Le costó desperezarse ventitrés horas. Se había vuelto a acostumbrar a aquella primigenia posición fetal con la rapidez con que se nubla la memoria cualquier noche bañada en güisquis. Pero ya era demasiado tarde, ya no había rastro de los caminos ingleses simulando verdes y olorosos túneles, no quedaba dónde husmear a pickle and cheddar sandwich. Y se volvió a acurrucar en la cama, sin esconderse bajo las sábanas porque el calor de birbam no se lo permitía, con el más ladrón de los dedos en la boca y la mirada perdida dirigida a la ventana, para que sus ideas volasen, para que sus sueños escapasen de aquellas paredes, de aquél asfalto con olor a grasientos bocadillos de calamares.
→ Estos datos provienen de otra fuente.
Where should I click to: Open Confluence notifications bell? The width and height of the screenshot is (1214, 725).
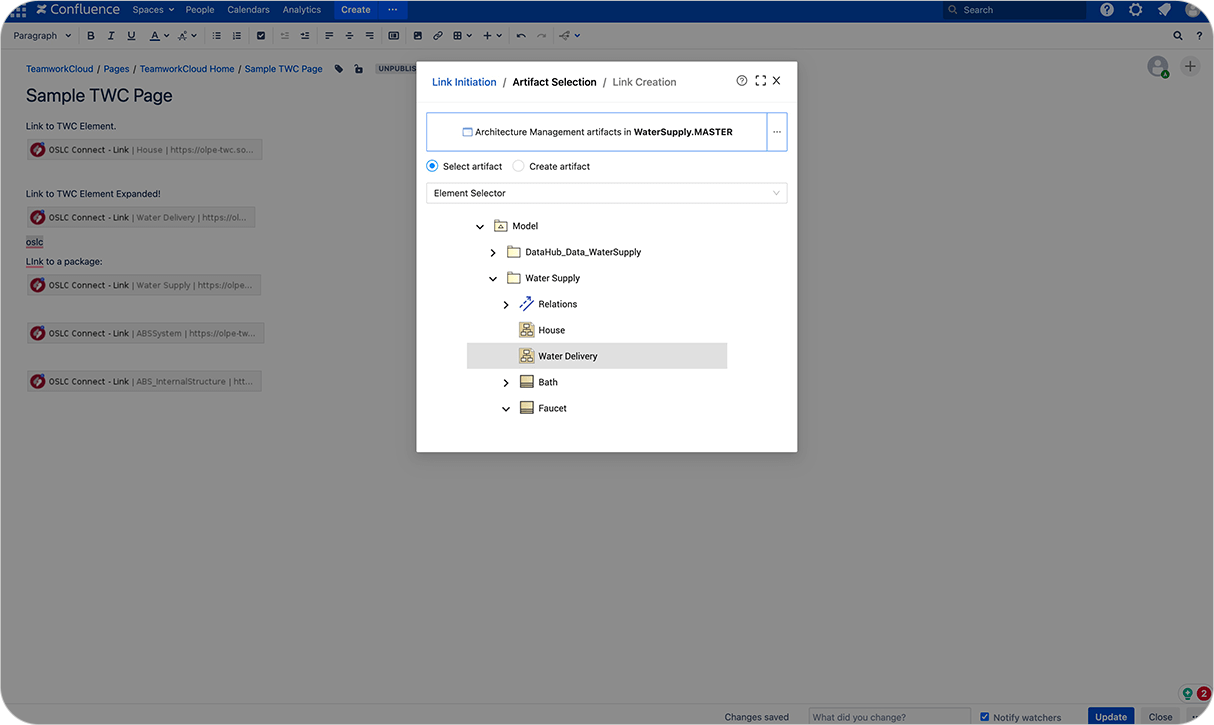tap(1162, 10)
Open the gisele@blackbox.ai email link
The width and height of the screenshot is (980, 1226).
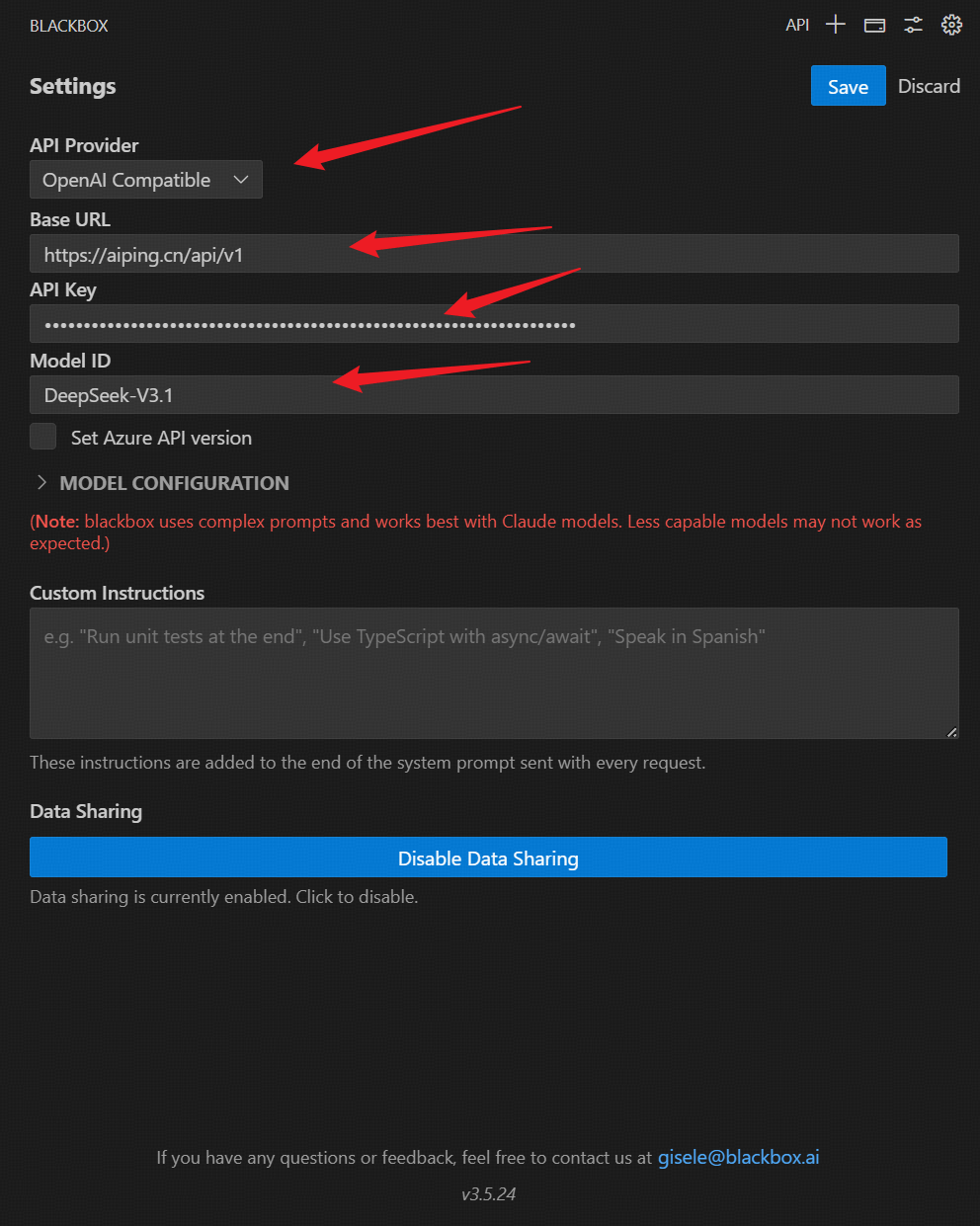tap(738, 1157)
Y los sueños chocaron una y otra vez contra el techo, y rebotaron contra el suelo rompiéndose en tres pedazos, tres migajas de sueños irracionales y sustituibles languideciendo en el piso como serpientes decapitadas y agonizantes, condenadas a morir ahogadas en sus propias babas, en su venenosa bilis, incluso sin cabezas aquellos zigzagueos nerviosos supuraban corrosivos líquidos por inercia de la imaginación.
Entonces llamaron a la puerta y su vida cambió.